Prospective purchasers are advised that several countries prohibit the importation of property containing materials from endangered species, including but not limited to coral, ivory and tortoiseshell. Accordingly, prospective purchasers should familiarize themselves with relevant customs regulations prior to bidding if they intend to import this lot into another country.

Lot Essay

This bottle belongs to a series of intriguing 'coin' bottles carved with the two sides of the Spanish silver dollar which, along with a gold counterpart, were standard international currency in trading during the 19th century. Such bottles are usually of rock crystal but are also found in other types of quartz, and nephrite, and very rarely, in glass. This excellent example exhibits a faithful reproduction of the original coin, including all the text, which would have meant nothing to a Chinese lapidary and was frequently reduced to mirror images, a pastiche, or meaningless squiggles. The 'M' with a small circle over it indicates production at the Mexican mint. For a discussion on these coins, see Moss, Graham, Tsang, A Treasury of Chinese Snuff Bottles, vol. 2, Quartz, no. 238, where it is noted:

Of the known early coin bottles, almost all of them reproduce coins minted in Mexico during the reign of Charles III (1760-1788) or his son Charles IV (1788-1808). The earliest date noted so far on one of these coin bottles is 1780 and the latest 1801, with many examples for the years 1789-1798, which coincides almost exactly with the period when commerce between China and the United States intensified, the first American trading vessel having arrived in Guangzhou in 1785. After the American War of Independence, the United States accepted the eight-reales coins as their official currency. It was not until 1785 that a new American-style silver dollar was approved by Congress but no coins were struck until 1794. American traders to China would have been using mostly Mexican dollars in the early trading years and were almost certainly the main impetus behind this new type of snuff bottle. After the Mexican declaration of independence in 1821, no more Spanish dollars were minted in that country. The tendency to treat coins alternately as coins and lumps of silver also led to the common practice in the Spanish colonies of cutting a dollar into eight pieces, or 'bits', in order to produce smaller units of currency, and the convenience of this practice was perpetuated in the division of the American dollar into four 'quarters', which are still referred to colloquially as 'two bits'.

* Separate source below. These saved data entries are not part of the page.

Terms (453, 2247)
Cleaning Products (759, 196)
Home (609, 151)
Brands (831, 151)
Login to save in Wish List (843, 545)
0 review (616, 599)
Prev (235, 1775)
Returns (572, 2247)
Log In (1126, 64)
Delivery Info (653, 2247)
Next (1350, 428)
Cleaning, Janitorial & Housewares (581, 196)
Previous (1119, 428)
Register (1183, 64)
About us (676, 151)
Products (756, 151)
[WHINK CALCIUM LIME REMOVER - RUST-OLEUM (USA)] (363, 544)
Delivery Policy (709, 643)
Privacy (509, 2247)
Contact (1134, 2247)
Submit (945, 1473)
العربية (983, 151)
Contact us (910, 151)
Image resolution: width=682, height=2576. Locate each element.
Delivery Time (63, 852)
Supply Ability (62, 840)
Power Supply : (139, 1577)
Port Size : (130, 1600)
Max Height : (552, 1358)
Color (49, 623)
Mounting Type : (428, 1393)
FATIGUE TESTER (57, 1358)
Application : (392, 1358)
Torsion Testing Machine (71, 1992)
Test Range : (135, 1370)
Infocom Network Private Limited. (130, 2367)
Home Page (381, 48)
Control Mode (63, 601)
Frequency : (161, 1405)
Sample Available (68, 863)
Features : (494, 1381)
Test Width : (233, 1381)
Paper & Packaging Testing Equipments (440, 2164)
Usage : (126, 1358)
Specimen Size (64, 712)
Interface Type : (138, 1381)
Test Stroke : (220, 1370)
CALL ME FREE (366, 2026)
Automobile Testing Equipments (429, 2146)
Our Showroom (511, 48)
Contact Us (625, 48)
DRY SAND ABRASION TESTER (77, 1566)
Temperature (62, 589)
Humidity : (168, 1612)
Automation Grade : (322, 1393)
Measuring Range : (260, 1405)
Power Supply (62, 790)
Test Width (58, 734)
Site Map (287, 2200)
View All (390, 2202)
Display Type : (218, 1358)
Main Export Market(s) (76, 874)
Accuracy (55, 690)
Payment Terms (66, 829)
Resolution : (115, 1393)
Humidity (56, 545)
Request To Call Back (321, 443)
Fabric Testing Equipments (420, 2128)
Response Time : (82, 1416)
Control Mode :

The arrangement of the obverse and reverse of the coin on different sides of the bottle perfectly suits the Chinese taste for panels of decoration. The milled edge of the coin on the present bottle creates the panel frame. Milled edges on coinage were introduced at a time when coins were made of precious metal, to prevent the clipping of small amounts of valuable material from the edges of coins.

The distinctly opaque appearance created by the concentrated white flecks in the glass was an alternative to bubbles in transforming clear glass into a non-transparent material for overlaying. The usual term for such glass, which seems o have been in use since the early eighteenth century, is 'snowflake' or 'camphor' glass. In earlier bottles, the flecks were more sparsely distributed and usually combined with bubbles. The very dense, even disposition of the 'snowflakes' in this example seem to have been an early nineteenth-century development.